(Entries for pointing at documents and screenshots)

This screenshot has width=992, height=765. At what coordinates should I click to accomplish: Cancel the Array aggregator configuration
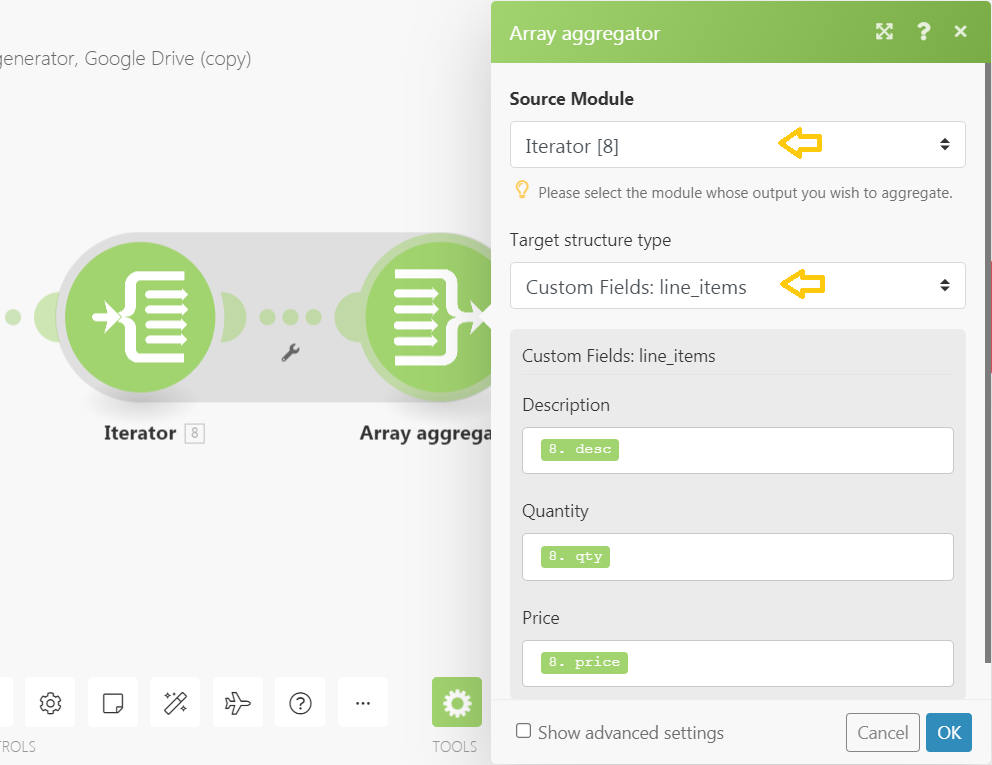(x=882, y=732)
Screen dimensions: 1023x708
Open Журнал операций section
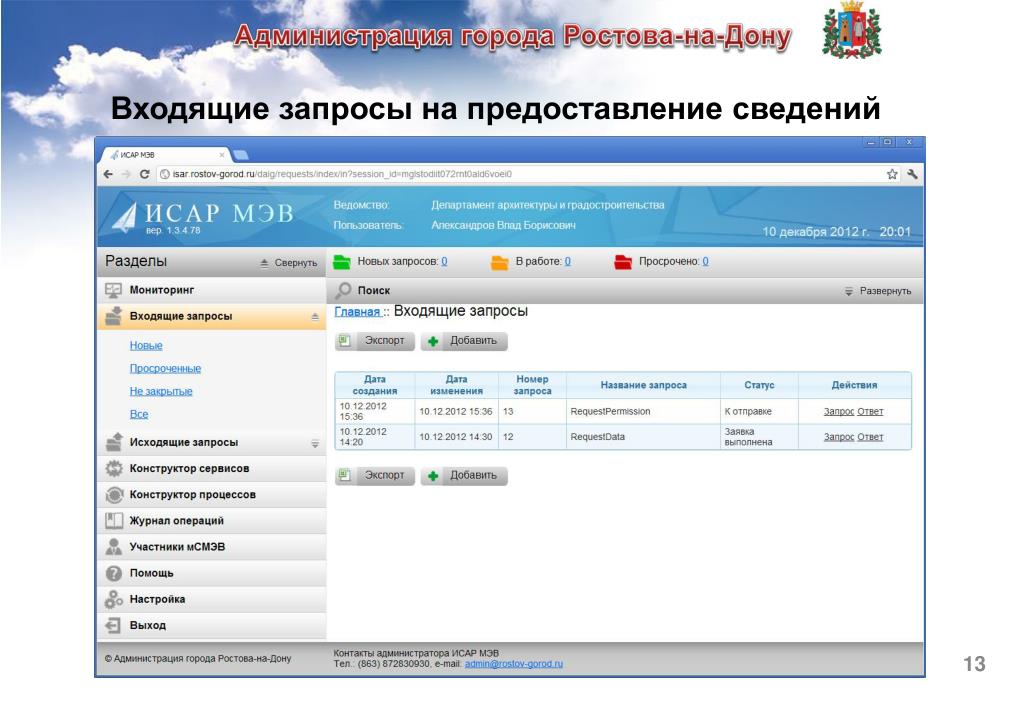tap(176, 520)
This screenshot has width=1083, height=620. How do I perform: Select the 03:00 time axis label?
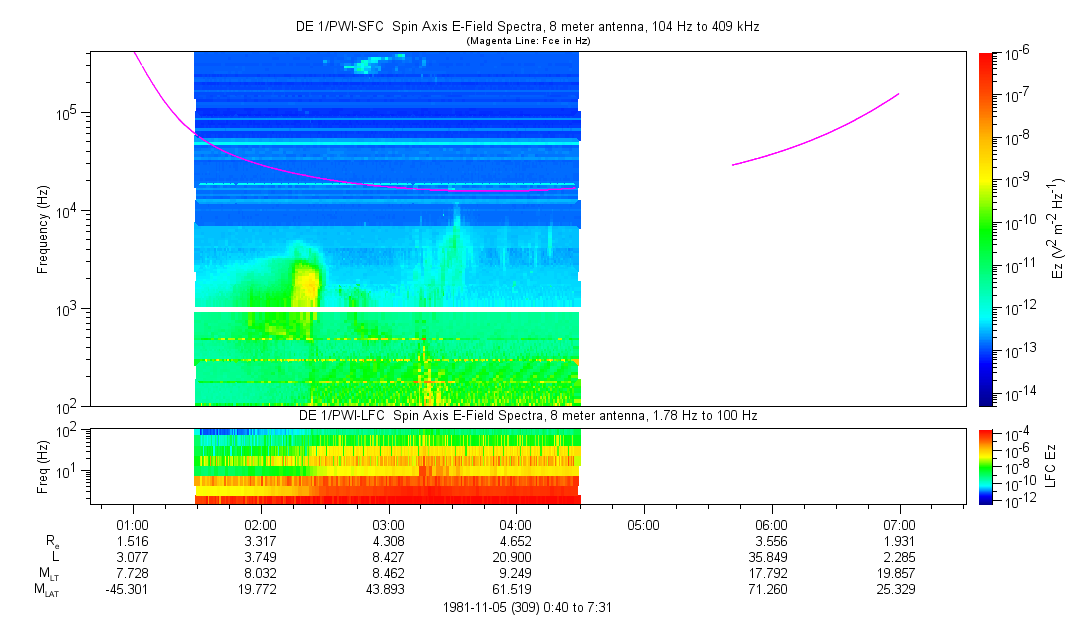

* **INSTRUCTIONS FOR THE TASK**
Locate each line in the rows above that contains the string "width", where case counts, and copy those lines out.

* **COMPLETED EXERCISE**
This screenshot has width=992, height=765. At what coordinates should I click to accomplish: Cancel the Array aggregator configuration
This screenshot has width=1083, height=620. How do I perform: Select the 03:00 time axis label?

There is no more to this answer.